Squaring the edges. If you have a miter saw, this step will go very quickly. Position your boards against a fence and make your cuts, taking care to avoid any nails. If you’re working with hand tools, simply use a square (or any other right-angled surface) to mark a straight line across each board at either end. Slowly cut each end to square both ends of each piece.

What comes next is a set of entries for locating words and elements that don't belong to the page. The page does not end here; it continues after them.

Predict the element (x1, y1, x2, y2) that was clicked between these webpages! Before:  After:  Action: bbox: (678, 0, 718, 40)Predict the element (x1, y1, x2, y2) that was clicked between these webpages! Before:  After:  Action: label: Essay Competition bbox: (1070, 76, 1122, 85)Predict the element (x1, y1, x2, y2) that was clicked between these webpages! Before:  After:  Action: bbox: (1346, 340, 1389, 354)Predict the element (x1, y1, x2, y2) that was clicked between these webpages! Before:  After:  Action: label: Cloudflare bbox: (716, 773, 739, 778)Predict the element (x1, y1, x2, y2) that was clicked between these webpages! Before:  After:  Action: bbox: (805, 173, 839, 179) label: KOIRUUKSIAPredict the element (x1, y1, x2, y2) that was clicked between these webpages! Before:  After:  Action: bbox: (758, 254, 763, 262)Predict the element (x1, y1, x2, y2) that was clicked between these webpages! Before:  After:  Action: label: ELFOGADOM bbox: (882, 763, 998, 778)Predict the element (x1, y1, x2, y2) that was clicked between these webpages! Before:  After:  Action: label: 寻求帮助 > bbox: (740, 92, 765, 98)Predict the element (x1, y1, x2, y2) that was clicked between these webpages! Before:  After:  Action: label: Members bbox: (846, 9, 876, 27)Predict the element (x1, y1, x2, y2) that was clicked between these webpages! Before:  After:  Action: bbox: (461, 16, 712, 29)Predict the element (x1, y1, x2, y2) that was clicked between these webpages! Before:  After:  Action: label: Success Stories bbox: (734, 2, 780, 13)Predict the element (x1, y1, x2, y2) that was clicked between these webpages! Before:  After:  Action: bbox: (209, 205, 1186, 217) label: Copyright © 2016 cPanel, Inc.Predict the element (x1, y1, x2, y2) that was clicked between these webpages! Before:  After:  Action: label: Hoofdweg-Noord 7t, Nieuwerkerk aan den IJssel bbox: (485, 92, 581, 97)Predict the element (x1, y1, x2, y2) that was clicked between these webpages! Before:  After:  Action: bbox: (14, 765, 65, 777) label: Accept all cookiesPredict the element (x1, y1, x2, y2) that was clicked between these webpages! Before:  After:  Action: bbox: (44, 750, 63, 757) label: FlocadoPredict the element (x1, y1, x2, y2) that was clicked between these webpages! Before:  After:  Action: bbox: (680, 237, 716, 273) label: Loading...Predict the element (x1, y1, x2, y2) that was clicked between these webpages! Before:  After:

Sanding the boards. Each pallet is different, and the pieces of wood you’re working with will have their own look and feel. For some folks, a rough, rustic surface is the look they’re striving for. For others, a more refined, crisp look will do best. I tend to like a more rustic feel, so I briefly sand both sides of each board to remove any dirt, paint or grime. At this point, take note of which boards are more severely warped than others. If a board is significantly damaged, it may be best to set it aside, but for the most part, we’ll try and use the warped boards where they won’t show quite as much.
Determining your bottle size. Making a universal 6-pack holder can be tough because as any beer drinker knows, there are many types of bottles to be found. Longnecks like Budweiser (but really, why are you making a 6-pack holder to hold your Bud?) are wildly different in height and diameter than, say, a bottle of Red Stripe. Generally speaking, it’s best to err on the side of caution and make the holder larger than you think you’ll need. Since I’m using this caddy to hold homebrew, I’m using the cobalt blue bottles you’ll find in all our kits. They each hold 16 oz., so they’re most likely a bit larger than what you’ll use. To find out how large to make your base, make a quick template by either laying out 6 bottles, or by measuring the cardboard six-pack holder your beer came in. Now, measure out an additional ⅛” on all sides to allow for a small amount of wiggle room for the bottles.
Fold the piece of paper or cardboard in half and position 2 pieces of your pallet underneath. Using your template, mark the width and length of each piece and, using a table saw or hand saw, cut each one to the proper width and length.
Maintaining the same width setting, trim 4 additional boards to the proper width. These will make your end pieces. Cut each of these 4 pieces to a height equal to the height of your bottles.
Put 2 pairs of 2 pieces each side by side. Measure out 1” on either side from the center, and 4” down from the top. Draw a line to connect these two points - this will create the taper on the top of your 6-pack holder. Using a jigsaw, hand saw, or miter saw, cut along this line and sand smooth.
Measure down 1” from the top of your tapered ends. Place a dowel or copper tube on this mark and trace around its circumference. Find a drill bit which matches the size of your tube - in our case, we used a ¾” copper pipe and used a ¾” drill bit to make the hole. This will become the handle for the 6-pack holder.
Carefully pressing the two halves of the ends together, drill a hole for the tube using a drill press or hand drill.
Cut a 1 ½” wide strip from a piece of scrap wood. Using the tapered ends as a guide, trace the angles of the taper and, using a hand saw, carefully cut two trapezoid-shaped pieces. Once secured, these small blocks will hold the handle in place (in step 16).
Assembly. We used a small brad gun with ¾” nails to assemble our 6-pack holder. If you don’t have access to one, don’t worry--simply follow the same steps with a hammer and a pack of ¾” framing nails. Depending on how fragile the wood you’re using is, you may want to pre-drill small pilot holes to prevent splitting. Carefully nail the tapered ends to the base.
Using the assembled pieces as a guide, carefully measure the length of each side and cut to length using a miter saw or hand saw. Lay the assembly on its side and nail the side pieces in place. Our particular pallet had slats about 4” wide, which was tall enough to hold our bottles in place. If you have a pallet with more narrow pieces, you may need to use multiple slats for this step.
At this point, you will have two halves to your 6-pack holder. It’s time to join them together. Placing the two halves together, measure the length of the end pieces and cut to length. Nail the pieces in place, taking care to make sure the two halves are as flush as possible and that the holes for the handle are aligned.
Measure and cut the handle to length. We used a sawzall, but a hack saw or coping saw will work as well. Carefully slide the handle through the holes you drilled in step 10.
Nail the trapezoid-shaped pieces on the outside of either end of the 6-pack holder to secure the handle in place.
Lightly sand the entire box to your desired finish. We used 120-grit sandpaper in a random orbit sander.
Finish. There are a lot of options in this respect, depending on the look you’re after. In our case, we were looking for a light finish which highlighted the wood’s natural character, so we used a Tung Oil finish by Minwax applied using a cotton rag. Just wipe on and let dry!
All done! After the finish has had time to dry, your dad will be ready to tote his brew in fine style. In fact, you could even put this thing in action by filling it up with his favorite beer.